SOURCE DATA:
· · · · · · ·

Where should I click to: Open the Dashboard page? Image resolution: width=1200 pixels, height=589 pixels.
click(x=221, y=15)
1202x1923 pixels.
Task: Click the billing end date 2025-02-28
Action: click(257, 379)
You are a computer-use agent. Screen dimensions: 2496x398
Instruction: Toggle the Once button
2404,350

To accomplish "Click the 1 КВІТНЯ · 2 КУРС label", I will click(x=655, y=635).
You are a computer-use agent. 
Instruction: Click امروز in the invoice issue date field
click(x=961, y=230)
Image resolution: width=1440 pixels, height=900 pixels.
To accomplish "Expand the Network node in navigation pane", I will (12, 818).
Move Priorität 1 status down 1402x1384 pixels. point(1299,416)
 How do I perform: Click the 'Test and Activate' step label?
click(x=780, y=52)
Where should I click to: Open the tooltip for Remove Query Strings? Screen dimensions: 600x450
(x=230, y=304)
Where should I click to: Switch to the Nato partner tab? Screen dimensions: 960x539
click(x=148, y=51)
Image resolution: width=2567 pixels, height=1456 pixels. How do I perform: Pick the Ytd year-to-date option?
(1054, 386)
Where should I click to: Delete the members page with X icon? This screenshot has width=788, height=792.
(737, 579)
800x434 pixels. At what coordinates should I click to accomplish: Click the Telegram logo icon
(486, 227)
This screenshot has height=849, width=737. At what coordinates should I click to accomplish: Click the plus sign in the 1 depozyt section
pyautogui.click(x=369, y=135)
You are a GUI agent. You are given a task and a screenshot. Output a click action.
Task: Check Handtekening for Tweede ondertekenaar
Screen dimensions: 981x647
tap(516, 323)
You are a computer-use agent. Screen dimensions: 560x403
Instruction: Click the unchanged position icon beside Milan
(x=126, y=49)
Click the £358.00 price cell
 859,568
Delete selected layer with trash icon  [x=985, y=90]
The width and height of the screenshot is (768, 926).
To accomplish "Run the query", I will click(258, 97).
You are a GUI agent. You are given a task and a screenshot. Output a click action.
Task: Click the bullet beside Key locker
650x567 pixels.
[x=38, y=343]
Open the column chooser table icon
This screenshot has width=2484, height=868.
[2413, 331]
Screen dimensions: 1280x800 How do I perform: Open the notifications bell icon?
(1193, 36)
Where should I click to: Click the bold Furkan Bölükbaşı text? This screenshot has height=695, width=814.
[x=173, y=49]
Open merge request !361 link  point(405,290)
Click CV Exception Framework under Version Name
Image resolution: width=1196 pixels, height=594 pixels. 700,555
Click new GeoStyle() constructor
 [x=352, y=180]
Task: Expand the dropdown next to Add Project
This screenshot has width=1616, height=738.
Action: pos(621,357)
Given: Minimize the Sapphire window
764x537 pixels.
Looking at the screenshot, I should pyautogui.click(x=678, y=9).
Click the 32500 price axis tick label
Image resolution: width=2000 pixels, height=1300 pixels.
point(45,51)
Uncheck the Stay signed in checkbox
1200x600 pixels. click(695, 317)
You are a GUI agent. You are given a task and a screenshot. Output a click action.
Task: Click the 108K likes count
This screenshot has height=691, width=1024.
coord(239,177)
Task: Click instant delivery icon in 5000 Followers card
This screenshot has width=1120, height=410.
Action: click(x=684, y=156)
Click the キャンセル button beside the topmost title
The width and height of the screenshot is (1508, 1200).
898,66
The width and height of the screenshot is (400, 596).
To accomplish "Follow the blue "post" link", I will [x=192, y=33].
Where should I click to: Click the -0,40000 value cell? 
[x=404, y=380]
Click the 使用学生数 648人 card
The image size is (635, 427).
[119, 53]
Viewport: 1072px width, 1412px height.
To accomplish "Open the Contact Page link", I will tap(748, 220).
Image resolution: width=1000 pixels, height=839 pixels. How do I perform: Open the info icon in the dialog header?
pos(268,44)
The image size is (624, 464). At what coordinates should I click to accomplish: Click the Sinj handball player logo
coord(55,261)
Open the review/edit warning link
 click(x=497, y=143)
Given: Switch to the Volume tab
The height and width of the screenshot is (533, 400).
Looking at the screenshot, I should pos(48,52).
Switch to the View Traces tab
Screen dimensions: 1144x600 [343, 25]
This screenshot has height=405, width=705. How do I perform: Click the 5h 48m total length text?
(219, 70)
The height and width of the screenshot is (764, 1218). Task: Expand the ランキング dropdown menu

· · · · · · ·

Please copy out the data above exactly.

Where should I click to: Open the Dashboard page? Image resolution: width=1200 pixels, height=589 pixels.
click(x=221, y=15)
1202x1923 pixels.
Task: Click the billing end date 2025-02-28
Action: click(257, 379)
You are a computer-use agent. Screen dimensions: 2496x398
Instruction: Toggle the Once button
2404,350

To accomplish "Click the 1 КВІТНЯ · 2 КУРС label", I will click(x=655, y=635).
You are a computer-use agent. 
Instruction: Click امروز in the invoice issue date field
click(x=961, y=230)
Image resolution: width=1440 pixels, height=900 pixels.
To accomplish "Expand the Network node in navigation pane", I will (12, 818).
Move Priorität 1 status down 1402x1384 pixels. point(1299,416)
 How do I perform: Click the 'Test and Activate' step label?
click(x=780, y=52)
Where should I click to: Open the tooltip for Remove Query Strings? Screen dimensions: 600x450
(x=230, y=304)
Where should I click to: Switch to the Nato partner tab? Screen dimensions: 960x539
click(x=148, y=51)
Image resolution: width=2567 pixels, height=1456 pixels. How do I perform: Pick the Ytd year-to-date option?
(1054, 386)
Where should I click to: Delete the members page with X icon? This screenshot has width=788, height=792.
(737, 579)
800x434 pixels. At what coordinates should I click to accomplish: Click the Telegram logo icon
(486, 227)
This screenshot has height=849, width=737. At what coordinates should I click to accomplish: Click the plus sign in the 1 depozyt section
pyautogui.click(x=369, y=135)
You are a GUI agent. You are given a task and a screenshot. Output a click action.
Task: Check Handtekening for Tweede ondertekenaar
Screen dimensions: 981x647
tap(516, 323)
You are a computer-use agent. Screen dimensions: 560x403
Instruction: Click the unchanged position icon beside Milan
(x=126, y=49)
Click the £358.00 price cell
 859,568
Delete selected layer with trash icon  [x=985, y=90]
The width and height of the screenshot is (768, 926).
To accomplish "Run the query", I will click(258, 97).
You are a GUI agent. You are given a task and a screenshot. Output a click action.
Task: Click the bullet beside Key locker
650x567 pixels.
[x=38, y=343]
Open the column chooser table icon
This screenshot has width=2484, height=868.
[2413, 331]
Screen dimensions: 1280x800 How do I perform: Open the notifications bell icon?
(1193, 36)
Where should I click to: Click the bold Furkan Bölükbaşı text? This screenshot has height=695, width=814.
[x=173, y=49]
Open merge request !361 link  point(405,290)
Click CV Exception Framework under Version Name
Image resolution: width=1196 pixels, height=594 pixels. 700,555
Click new GeoStyle() constructor
 [x=352, y=180]
Task: Expand the dropdown next to Add Project
This screenshot has width=1616, height=738.
Action: pos(621,357)
Given: Minimize the Sapphire window
764x537 pixels.
Looking at the screenshot, I should pyautogui.click(x=678, y=9).
Click the 32500 price axis tick label
Image resolution: width=2000 pixels, height=1300 pixels.
point(45,51)
Uncheck the Stay signed in checkbox
1200x600 pixels. click(695, 317)
You are a GUI agent. You are given a task and a screenshot. Output a click action.
Task: Click the 108K likes count
This screenshot has height=691, width=1024.
coord(239,177)
Task: Click instant delivery icon in 5000 Followers card
This screenshot has width=1120, height=410.
Action: click(x=684, y=156)
Click the キャンセル button beside the topmost title
The width and height of the screenshot is (1508, 1200).
898,66
The width and height of the screenshot is (400, 596).
To accomplish "Follow the blue "post" link", I will [x=192, y=33].
Where should I click to: Click the -0,40000 value cell? 
[x=404, y=380]
Click the 使用学生数 648人 card
The image size is (635, 427).
[119, 53]
Viewport: 1072px width, 1412px height.
To accomplish "Open the Contact Page link", I will tap(748, 220).
Image resolution: width=1000 pixels, height=839 pixels. How do I perform: Open the info icon in the dialog header?
pos(268,44)
The image size is (624, 464). At what coordinates should I click to accomplish: Click the Sinj handball player logo
coord(55,261)
Open the review/edit warning link
 click(x=497, y=143)
Given: Switch to the Volume tab
The height and width of the screenshot is (533, 400).
Looking at the screenshot, I should pos(48,52).
Switch to the View Traces tab
Screen dimensions: 1144x600 [343, 25]
This screenshot has height=405, width=705. How do I perform: Click the 5h 48m total length text?
(219, 70)
The height and width of the screenshot is (764, 1218). Task: Expand the ランキング dropdown menu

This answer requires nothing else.